You enter the supermarket, grab an electronic cart that recognizes you from your touch, toss in some bags and begin shopping. The monitor on your ‘smart cart’ displays products, price, and total amount spent; and even subtracts items returned to the shelf.
As you wind through the aisles, the cart’s voice recognizes products you’re running low on, and offers special discounts just for you. When finished shopping, simply tap a ‘chipped’ finger indicating payment preference and walk out the door – no more lines or grocery clerks to deal with. On exit, select an option to deactivate or encrypt all chips, which protects your privacy by preventing evildoers from tracking you or your merchandise.
After putting items away at home, the milk might say, “I expire in nine days, would you like a 24-hour reminder”, or the hat you purchased may say, “Hey Dick, why not wear me now, you know how great I make you look”.
By 2012, experts believe the above scenarios could be happening at stores everywhere.
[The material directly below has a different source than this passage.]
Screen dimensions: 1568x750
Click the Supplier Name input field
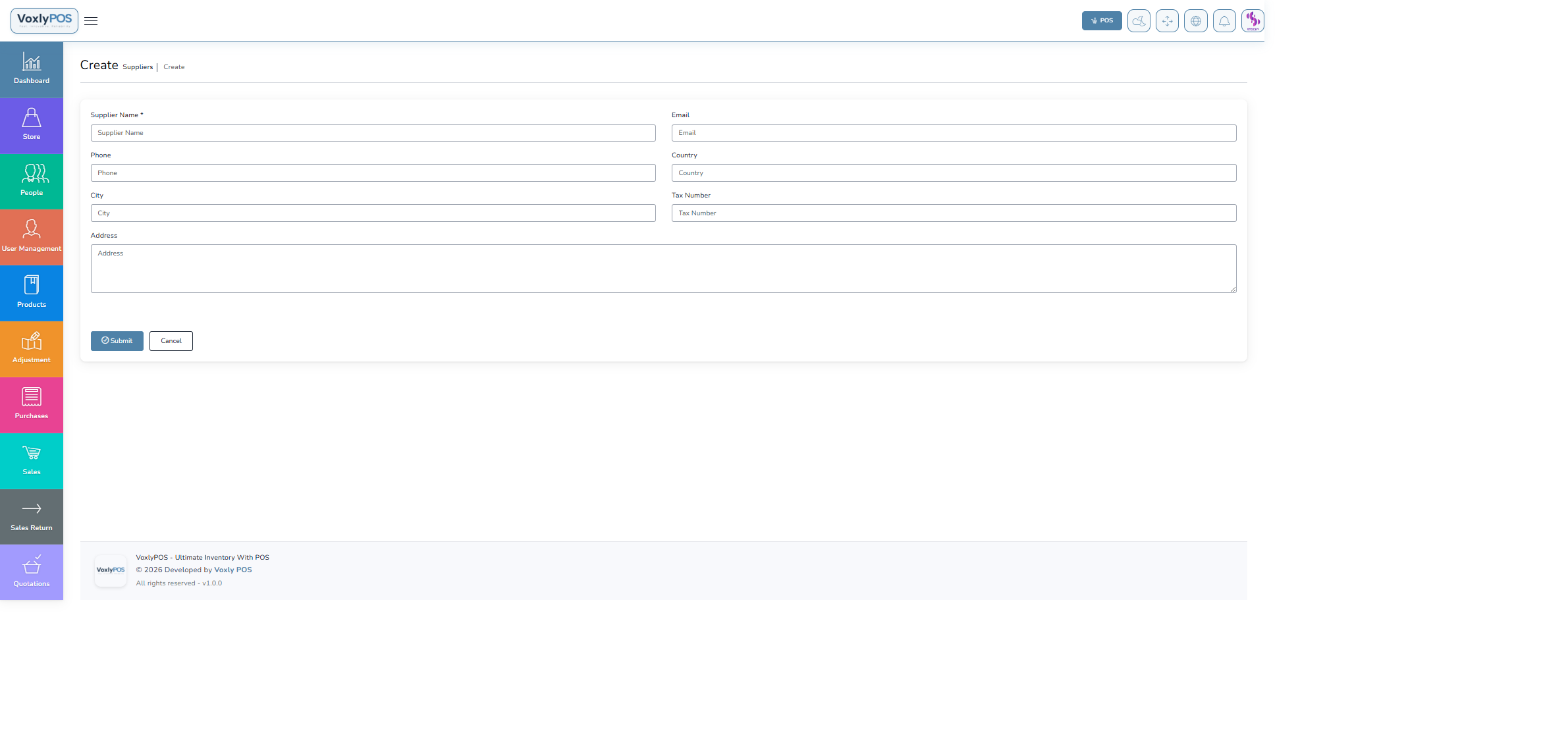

Milwaukee futurist David Zach agrees that voice-enabled chips will increase efficiency. Clothes could remark, “Don’t wash me with colors”; cars may cry out, “I need oil”, and a glass might tell the bartender, “he’s had enough”.
Wearable computer maker Vocollect believes their voice-enabled machines can team up with RFID (Radio Frequency ID) chips used to identify items, and create an enormous array of exciting applications.